Article Text
Abstract
Advance care planning (ACP), in its most sophisticated form, is a comprehensive, ongoing, and holistic communication between a physician and his or her patient (or the patient's designated proxy) about their values, treatment preferences, and goals of care. However, treatment decisions at the end-of-life are very complex, making comprehensive ACP extremely challenging. This presentation provides guidance and real-life examples for implementing ACP practices in local settings, summarising over 12 years of successful ACP and related clinical quality improvement work in the US with hundreds of health care professionals and social service providers across the gamut of service delivery silos. Key points covered in the presentation are ways to: target appropriate patients; embed ACP practices in busy healthcare settings; conduct rapid-cycle quality improvement activities, test ‘front-line’ ideas and successful practices in the daily care routine; and change the ‘usual’ healthcare delivery setting culture by making quality improvement and patient safety a top priority.

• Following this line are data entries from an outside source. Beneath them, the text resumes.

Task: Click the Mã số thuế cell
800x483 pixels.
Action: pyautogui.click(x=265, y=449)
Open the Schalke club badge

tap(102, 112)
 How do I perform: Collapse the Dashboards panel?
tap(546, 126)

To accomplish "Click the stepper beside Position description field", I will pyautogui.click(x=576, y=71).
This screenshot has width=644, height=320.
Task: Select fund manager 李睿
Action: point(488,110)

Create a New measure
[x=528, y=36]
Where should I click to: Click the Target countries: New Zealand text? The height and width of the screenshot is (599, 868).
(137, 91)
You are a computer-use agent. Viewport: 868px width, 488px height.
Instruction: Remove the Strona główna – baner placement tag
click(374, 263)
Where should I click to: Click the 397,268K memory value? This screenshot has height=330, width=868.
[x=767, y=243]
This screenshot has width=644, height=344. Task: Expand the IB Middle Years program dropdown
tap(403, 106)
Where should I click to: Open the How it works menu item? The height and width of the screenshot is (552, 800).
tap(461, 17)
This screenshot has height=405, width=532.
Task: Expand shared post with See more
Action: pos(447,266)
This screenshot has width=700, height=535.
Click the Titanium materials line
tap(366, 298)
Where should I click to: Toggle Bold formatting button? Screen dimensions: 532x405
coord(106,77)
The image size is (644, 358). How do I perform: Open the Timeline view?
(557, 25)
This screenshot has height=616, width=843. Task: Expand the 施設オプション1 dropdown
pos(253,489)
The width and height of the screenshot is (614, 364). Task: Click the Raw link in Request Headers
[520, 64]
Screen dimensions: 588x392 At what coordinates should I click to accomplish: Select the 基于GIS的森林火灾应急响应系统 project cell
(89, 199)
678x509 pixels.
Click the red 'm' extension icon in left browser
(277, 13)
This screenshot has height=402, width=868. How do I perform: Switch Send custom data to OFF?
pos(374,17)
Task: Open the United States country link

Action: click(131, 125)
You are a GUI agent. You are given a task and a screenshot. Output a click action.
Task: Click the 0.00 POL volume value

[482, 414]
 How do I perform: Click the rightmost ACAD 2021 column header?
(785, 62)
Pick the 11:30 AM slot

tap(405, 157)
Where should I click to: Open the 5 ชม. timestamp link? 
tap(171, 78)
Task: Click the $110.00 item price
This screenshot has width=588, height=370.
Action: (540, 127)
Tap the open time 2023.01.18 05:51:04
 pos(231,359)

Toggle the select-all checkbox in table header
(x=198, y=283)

Ensuring the centrality of the patient and family's voice in treatment decision-making is one of the most important goals for achieving patient/family-centred care. This workshop adds to the evidence base and demonstrates how QI can help improve ACP by using the PDSA cycle for clinical quality improvement in an effective, example-based presentation; focusing on the specifics of real-world clinical team experience, in a variety of health delivery settings; and providing a tested pragmatic approach to advance care planning.